Records drawn from a dataset
■ ■ ■

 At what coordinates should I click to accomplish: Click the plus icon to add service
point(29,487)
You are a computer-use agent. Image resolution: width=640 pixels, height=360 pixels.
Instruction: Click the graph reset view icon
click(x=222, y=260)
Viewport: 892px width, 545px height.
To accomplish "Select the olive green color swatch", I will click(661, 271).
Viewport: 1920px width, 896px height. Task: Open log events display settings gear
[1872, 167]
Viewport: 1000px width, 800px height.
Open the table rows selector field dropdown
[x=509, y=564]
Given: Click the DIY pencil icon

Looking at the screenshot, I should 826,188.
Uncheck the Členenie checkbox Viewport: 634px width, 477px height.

■ ■ ■

> _WHAT YOU ARE ASKED TO DO_:
Find the line containing "Viewport: 892px width, 545px height.", then output it and every line after it to the end of the data, exactly.

> _SOLVED EXERCISE_:
Viewport: 892px width, 545px height.
To accomplish "Select the olive green color swatch", I will click(661, 271).
Viewport: 1920px width, 896px height. Task: Open log events display settings gear
[1872, 167]
Viewport: 1000px width, 800px height.
Open the table rows selector field dropdown
[x=509, y=564]
Given: Click the DIY pencil icon

Looking at the screenshot, I should 826,188.
Uncheck the Členenie checkbox Viewport: 634px width, 477px height.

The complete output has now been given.